- Origin: Brooklyn, New York
- Genres: Country music
- Years active: 2000–present
- Labels: Rubric Records
- Members: Daria Klotz, Chris Bowers, Suzanne Price, Eric Eble, Johnny Rock
- Past members: David Wm. Sims

= Kings County Queens =

Kings County Queens are a Brooklyn-based country music band known for their authentic, Nashville-like sound. The band was formed in early 2000, and their debut album, Big Ideas, was released by Rubric Records on May 7, 2002. Its original lineup consisted of Suzanne Price (accordion), Chris Bowers (vocals, guitar), Daria Klotz (vocals, baritone ukulele), Rennie Elliot (snare drums), and David Wm. Sims (bass guitar).

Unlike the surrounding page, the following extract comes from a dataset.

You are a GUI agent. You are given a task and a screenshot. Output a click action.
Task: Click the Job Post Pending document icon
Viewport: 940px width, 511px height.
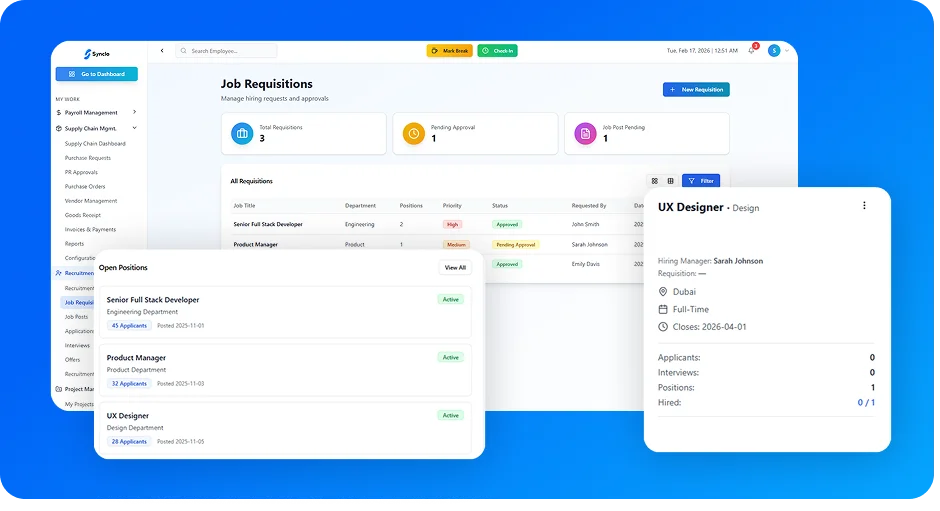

Elliot and Sims later left the band to pursue other projects, after which they were replaced by Johnny Rock and Eric Eble, respectively.

==Reviews==
Country Standard Time's Clarissa Sansone wrote that Big Ideas "...tips its hat to the city with its sometimes streetwise lyrics, but overall the sound is old-fashioned: a ukulele tune on a moonlit boat ride flavored with rockabilly riffs." Writing for the Village Voice, Robert Christgau gave the album a one-star honorable mention rating, writing, "Beneath their warm country-folk exterior lurks bitter urban-folk experience". AllMusic's Rick Anderson gave the album 4 out of 5 stars, writing that "Kings County Queens are urbanites, all right, but the love they bring to this repertoire feels sincere, their stylistic command is genuine, and, most importantly, the music they make is lots of fun."